I agree that a fat tail distribution is to be expected. I don’t regard a fat tail in itself as a peculiarity, but I do regard multiple peaks and strange bumps and shoulders in the PDF as being peculiar.
Only one of the distributions in the IPCC figure, Gregory 02, is genuinely consistent with a normally distributed estimate of f – and the Gregory 02 is missing nearly half of its probability mass, due to being cut off at f=1. The Forster/Gregory 06 PDF represents a normally distributed estimate for f, but the IPCC experts decided to multiply the resulting climate sensitivity PDF by sensitivity squared – supposedly to make it comaprable to the other PDFs!

Berényi Péter

“Unfortunately, Dr Forest reports that the raw model data is now lost.”
Unfortunate indeed. For Dr.

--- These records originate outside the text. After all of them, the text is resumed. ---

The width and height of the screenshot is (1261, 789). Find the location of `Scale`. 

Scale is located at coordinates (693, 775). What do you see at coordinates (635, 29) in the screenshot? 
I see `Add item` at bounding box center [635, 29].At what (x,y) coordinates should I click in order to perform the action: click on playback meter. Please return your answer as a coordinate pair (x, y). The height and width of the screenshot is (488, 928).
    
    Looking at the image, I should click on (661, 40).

Forest the honest course of action to follow at this point is
1. withdraw the paper from GLR immediately, as results described in it are irreproducible
2. remove all references to it from the IPCC AR4 report retroactively
3. have all other researchers withdraw their papers, who have relied on it
4. pay back all grant money gained for this and subsequent research
5. serve proper jail term for animal abuse, letting the dog eat raw data instead of cooked ones

Stacey

Is it worth trying his co authors Messrs Stone and Sokolov surely they must have a copy of the data?

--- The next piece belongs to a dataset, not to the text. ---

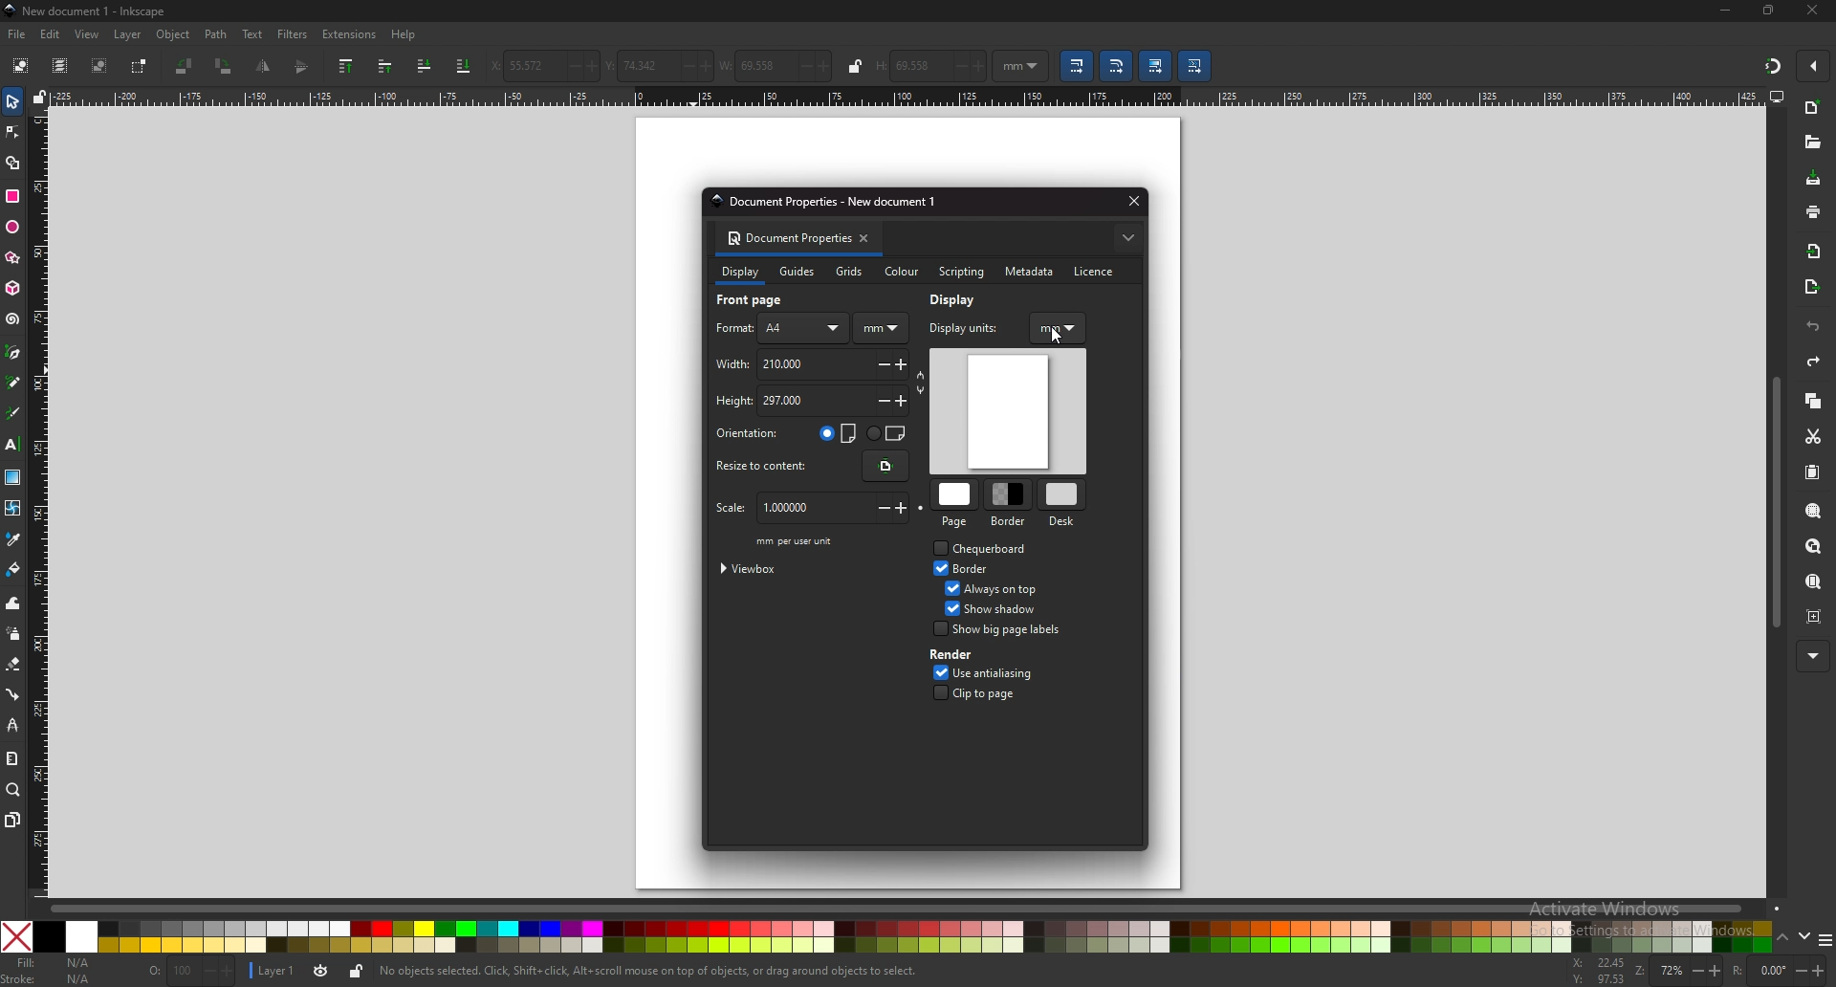 The image size is (1836, 987). Describe the element at coordinates (828, 202) in the screenshot. I see `document properties - New document 1` at that location.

I work with volumes of clinical research data all the time. In the course of a research project I might have several subsets of the original data as queries of the original data produce output that looks at how the experimental variable(s) affect different stratifications of the sample group. Each dataset must be properly validated, versioned, systematically stored according to “best practices.” Further, all data is mirrored and stored in two data centers and warehoused with a data vault company. Such data is considered so precious that such controls are an absolute requirement.
Anyone who outright looses the original data has such bad organization and lack of controls in place that any results of their work must be called into question. I continue to be astounded at the shoddy research practices of these climatologists and even more astounded that their work is not thrown in the waste bin by the publishing journal when such gross negligence is discovered.

Manfred

Small planet
Dr. Forest is now with the Department of Meteorology at the Pennsylvania State University.
Before that, he was with MIT, his thesis advisors were Kerry A. Emanuel and Peter Molnar.
http://ploneprod.met.psu.edu/people/cef13/

Nic Lewis

Stacey: “Is it worth trying his co authors Messrs Stone and Sokolov surely they must have a copy of the data?”
I have tried. I understand Dr Stone was seriously ill when I emailed last year, so I have let him be, poor chap.
I have failed to obtain any response from Dr Sokolov, who is the expert on the MIT 2D climate model. Maybe he thinks that it is entirely Dr Forest’s responsibility to respond, or perhaps he doesn’t like a non-academic poking his nose in.

timetochooseagain

Nic Lewis-Yes, you are correct, I should have said I don’t regard the fat tail itself as suspicious, but like you I do find the odd shoulders or extra local maxima (secondary “modes”) as curious and suspicious. In this regard the worst offender appears to be “Knutti 02” which gives the most outrageous estimate for sensitivity of all of them, surely!

Hot under the collar

@Stacey says,
I suspect the dogs paw accidentally hit the delete button on the co authors computer.